A short article from the Marine Corps Times;

A Marine MV-22B made a hard landing Friday in Syria, a military official said.

One service member suffered non-life threatening injuries and several other troops aboard were uninjured, the official told Military Times.

No enemy fire was involved in bringing the Osprey down, the official said.

The Osprey isn’t supposed to be able to fly and it often proves it. Thank you, God, that there were no serious injuries.

Comments

20 responses to “USMC Osprey has “hard landing” in Syria”

  1. The Other Whitey

    They did make sure that nothing was left of the aircraft for either the muj or the Russians to get their meathooks on this time, right?

    1. Mayhem 11

      Really?
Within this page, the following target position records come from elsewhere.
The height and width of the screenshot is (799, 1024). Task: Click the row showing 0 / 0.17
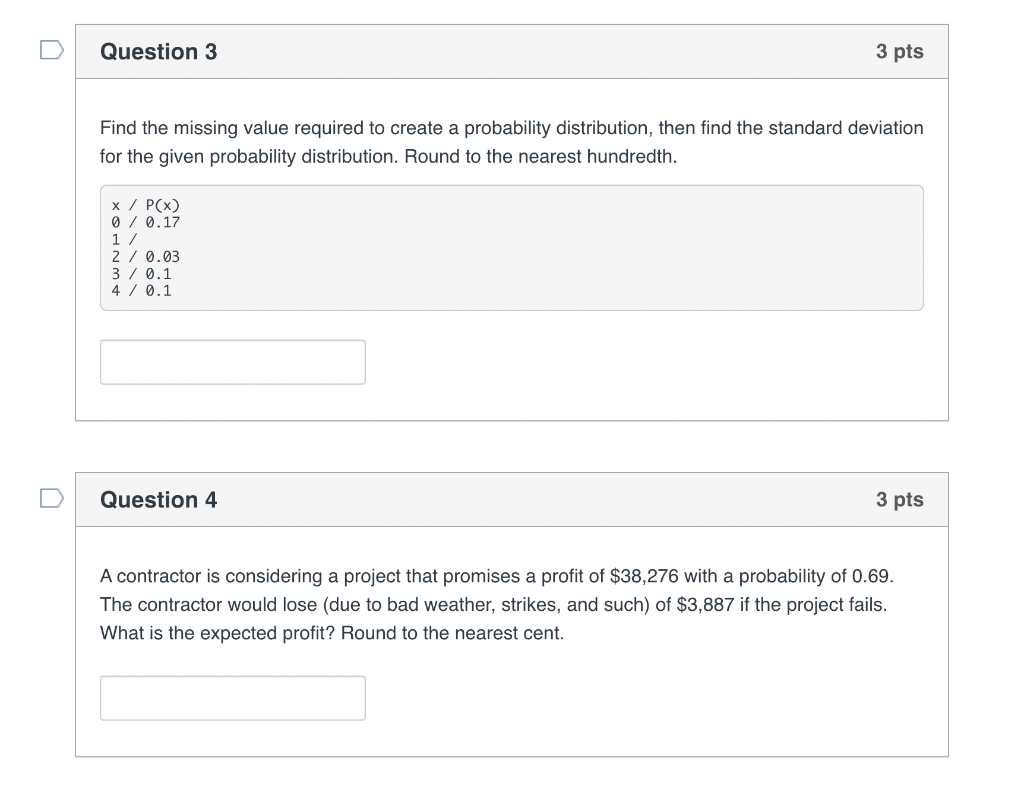[x=144, y=222]
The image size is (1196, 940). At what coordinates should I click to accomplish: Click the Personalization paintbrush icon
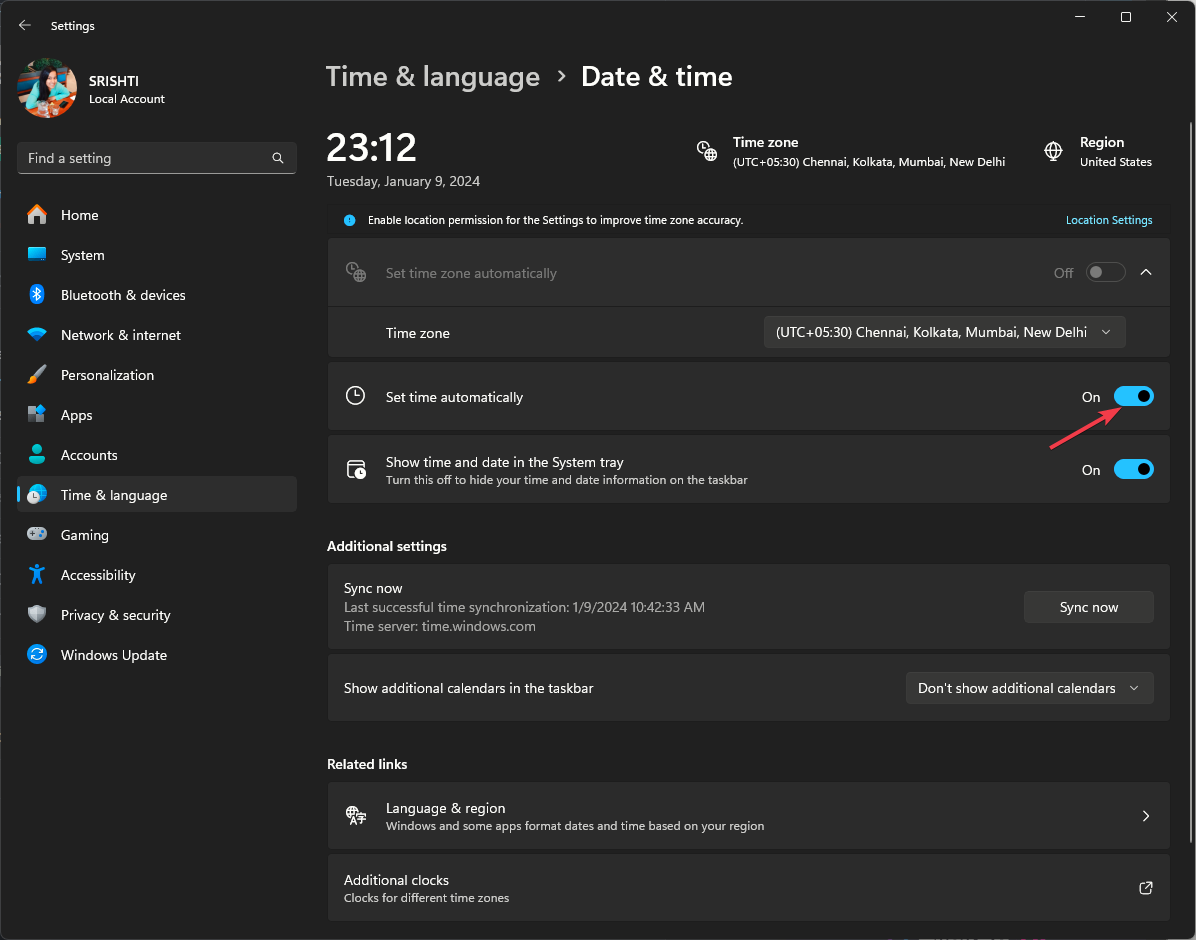point(37,375)
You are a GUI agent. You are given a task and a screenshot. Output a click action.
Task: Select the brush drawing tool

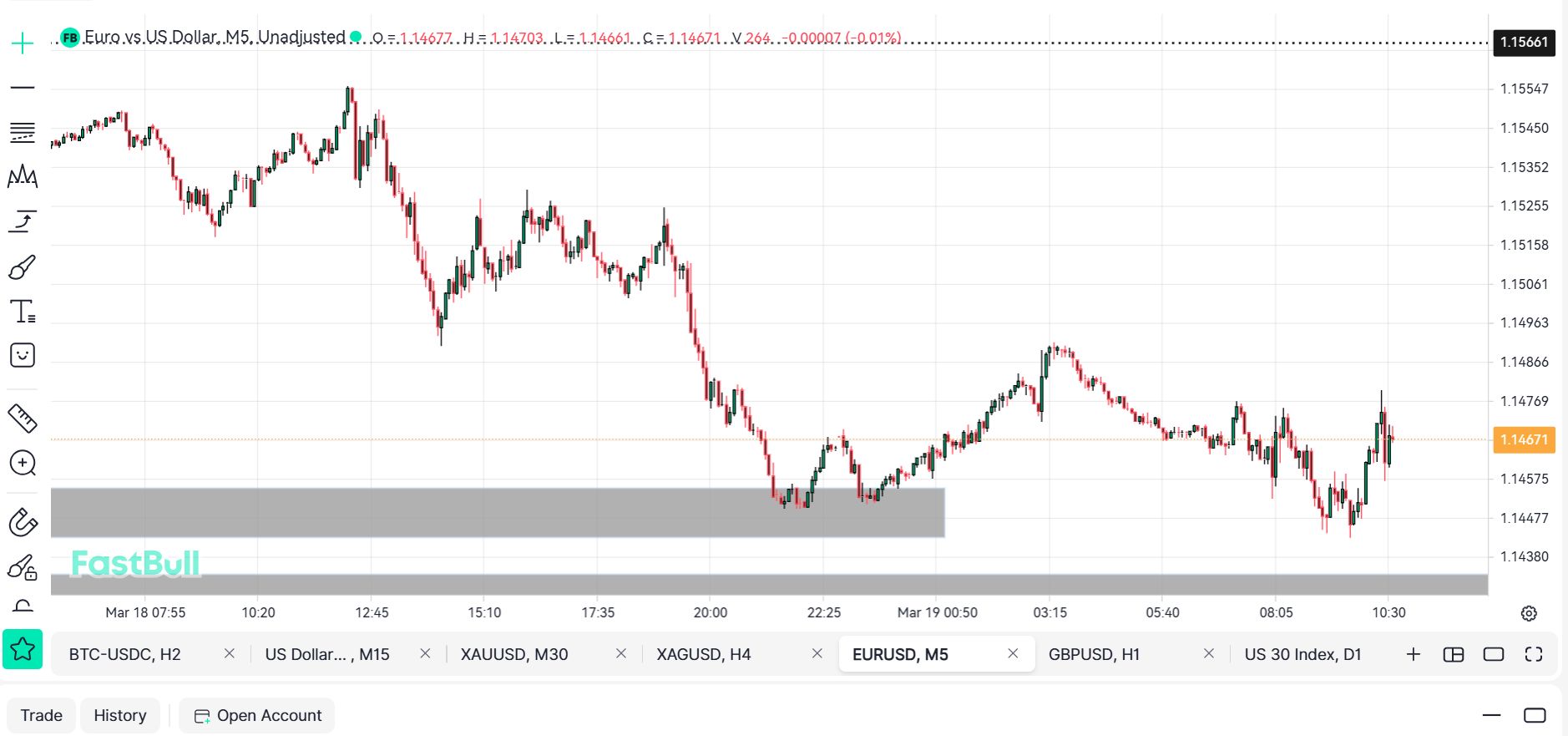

You think the Russians want to have anything to do with this POS technology?Then again, they would learn how not to build a “aircraft “.

  2. Graybeard

    “Thank you, God, that there were no serious injuries.”

    AMEN.

    1. Sparks

      ^^^This^^^

  3. IDC SARC

    Hopefully they rigged the wreck for instant maximum martyrdom.

  4. This bird should be renamed “The Turkey.”
    A cunning device for making Marines 2 inches shorter

  5. This bird should be renamed, ” The Turkey.”
    A cunning device to make Marines two inches shorter

  6. 26Limabeans

    Everytime I see one of those it reminds me of the rural mailboxes with a wind driven model of a guy sawing wood or a woman churning butter.

  7. Ex-PH2

    Very glad that there were no serious injuries.

    Is the issue mechanical with these birds? Or is it just a bad design?

  8. Sparks

    “The Osprey isn’t supposed to be able to fly and it often proves it.” Truer words were never spoken.

  9. AW1Ed

    “Any landing you walk away from is a good one. Any landing you can actually re-fly the aircraft afterward is a great one.”

  10. A Proud Infidel®™

    “The Osprey isn’t supposed to be able to fly and it often proves it. Thank you, God, that there were no serious injuries.”
    Thank God for that!

    One way I choose to describe the Osprey is sometimes it’s a helicopter, sometimes it’s an airplane, and other times a twisted piece of scrap metal the US Government used to call an Aircraft.

  11. Cris

    Unfortunately, my son and his unit have to fly in these over there as we speak…hope to hear from him soon.

  12. john scanlon

    I was crewing Huey’s at Ft. Hood after my return from Central America. Crewing for the 6th Cav Col I went to a sales show at Bell Textron, Ft. Worth. All V.I.P.. I was told to stand up and some 3 star general wanted to know “what I thought” “Not what I thought he wanted to hear”. I told the truth and said I’d much rather have the Huey outside parked. And it looked like it would flip over. He told me, ” I agree with you son” “Now sit down”. 1986

    1. Pretty neat story.

      The V-22 first flew in 1988.

      1. john scanlon

        This was 1986, this was testing and development stages.

      2. john scanlon

        This was the same time frame that the Apache’s and Blackhawks were replacing the Cobra’s and Huey’s. So the Army was eyeing the Ospry. Mostly testing via the 6th Air Cav. At Ft. Hood, Tx.

  13. john scanlon

    The Ospry would flip over…Sorry

  14. Redacted1775

    Other articles are saying the incident is under investigation. Reason for crash: It’s a fucking MV-22. No investigation needed.

  15. vetfromhell

    They have been dangerous since their inception.